» Passage provided:

☆ ☆ ☆ ☆

Minister of War and Navy
- In office 1924–1924
- President: Arturo Alessandri
- Preceded by: Gaspar Mora
- Succeeded by: Luis Gómez Carreño

Personal details
- Born: 25 January 1871 La Serena, Chile
- Died: 12 August 1951 (aged 80) Santiago, Chile
- Spouse: Carlota Agacio
- Children: 5

= Juan Pablo Bennett =

Chilean military officer and politician

Juan Pablo Bennett Argandoña (25 January 1871 – 12 August 1951) was a Chilean military officer who served as Minister of War and Navy and as a member of the Government Junta of Chile, which ruled the country from 1924 to 1925.

==Personal life==
Bennett was born in La Serena, the son of Charles (Carlos) Bennett Stacey and Buenaventura Argandoña Barraza.

In 1903, he married Carlota Agacio Batres, with whom he had five children: Antonio, María Luisa, Juan, Carlota and Jenny.

==Military and public career==
Bennett pursued a career in the Chilean Army. In 1909, he was posted to the Chilean embassy in Berlin as military attaché. In 1924, President Arturo Alessandri appointed him Minister of War and Navy.

☆ ☆ ☆ ☆

Pick up the Juan Pablo Bennett biography above after its final sentence and continue it.

» Dataset records:
☆ ☆ ☆ ☆

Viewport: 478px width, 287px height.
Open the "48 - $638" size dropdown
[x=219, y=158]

☆ ☆ ☆ ☆

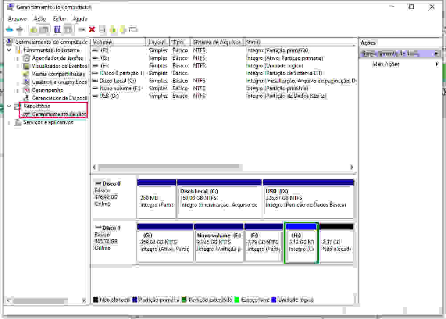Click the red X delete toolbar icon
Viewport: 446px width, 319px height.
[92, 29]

☆ ☆ ☆ ☆

» Output for this exercise:
On 11 September 1924, Bennett joined General Luis Altamirano and Vice Admiral Francisco Nef in establishing a military junta following the political crisis that led to the departure of President Arturo Alessandri. Bennett served as a member of the Government Junta, with Altamirano as its president.

The junta remained in power until 23 January 1925, when it was overthrown in another military coup.

Bennett retired from active military service on 6 February 1925 and subsequently withdrew from public life. He died in Santiago on 12 August 1951, aged 80.